Vacuuming is one of the few markets where robots have proven that they can be consistently commercially successful. There's a good reason for this: vacuuming is a repetitive, time-intensive task that has to be performed over and over again in environments that are relatively constrained. Despite the success of several companies in the home robot vacuum space, we haven't seen many low cost platforms designed for commercial areas, but a startup called Avidbots is tackling this idea, and they've got operational prototypes.
The problem that these robots are really going to have to solve is the same problem that the Roomba struggles with: cleaning robots are not a substitute for a cleaning human. A Roomba (to use a recognizable example) is amaintenance tool, designed to keep your floors cleaner, longer. But, no matter how often you use your Roomba, you'll still need to occasionally bust out the upright vacuum yourself. It'll be far lass often than you would without a Roomba, but it'll still need to happen, because humans can visually identify dirt and manually maneuver cleaning equipment into places that robots can't reach.

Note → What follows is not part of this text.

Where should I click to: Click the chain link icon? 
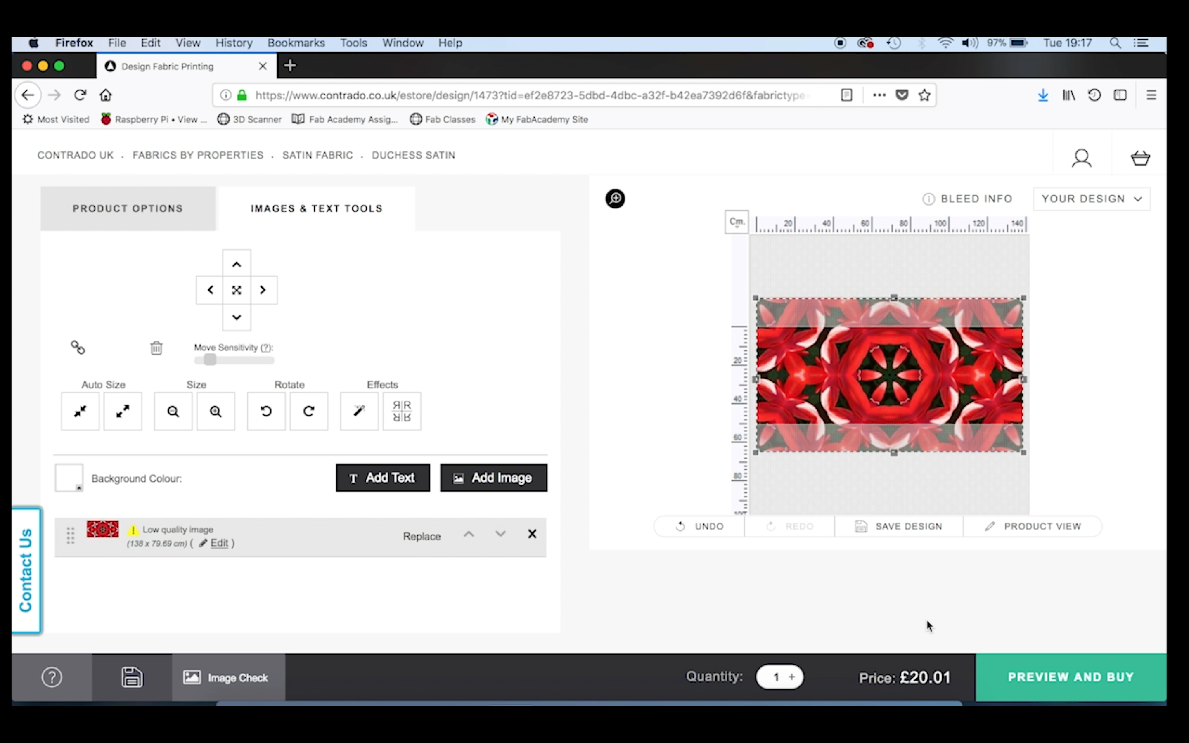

In the case of the Avidbots, you can see in the demo that despite their care with edging, they still miss some areas in corners, close to walls, near complex obstacles, underneath objects that should be temporarily moved, and so forth. Over time, those areas are going to get super dirty, and you'll need to bring in a human to clean them. You'll also have to have humans around to maintain the robots, cleaning them out, replacing fluids, and charging them if they don't auto dock. You'll certainly spend way less human time and labor on cleaning (which is the point, of course), but we're not yet at the point where we can just leave robots completely on their own to perform tasks in human environments.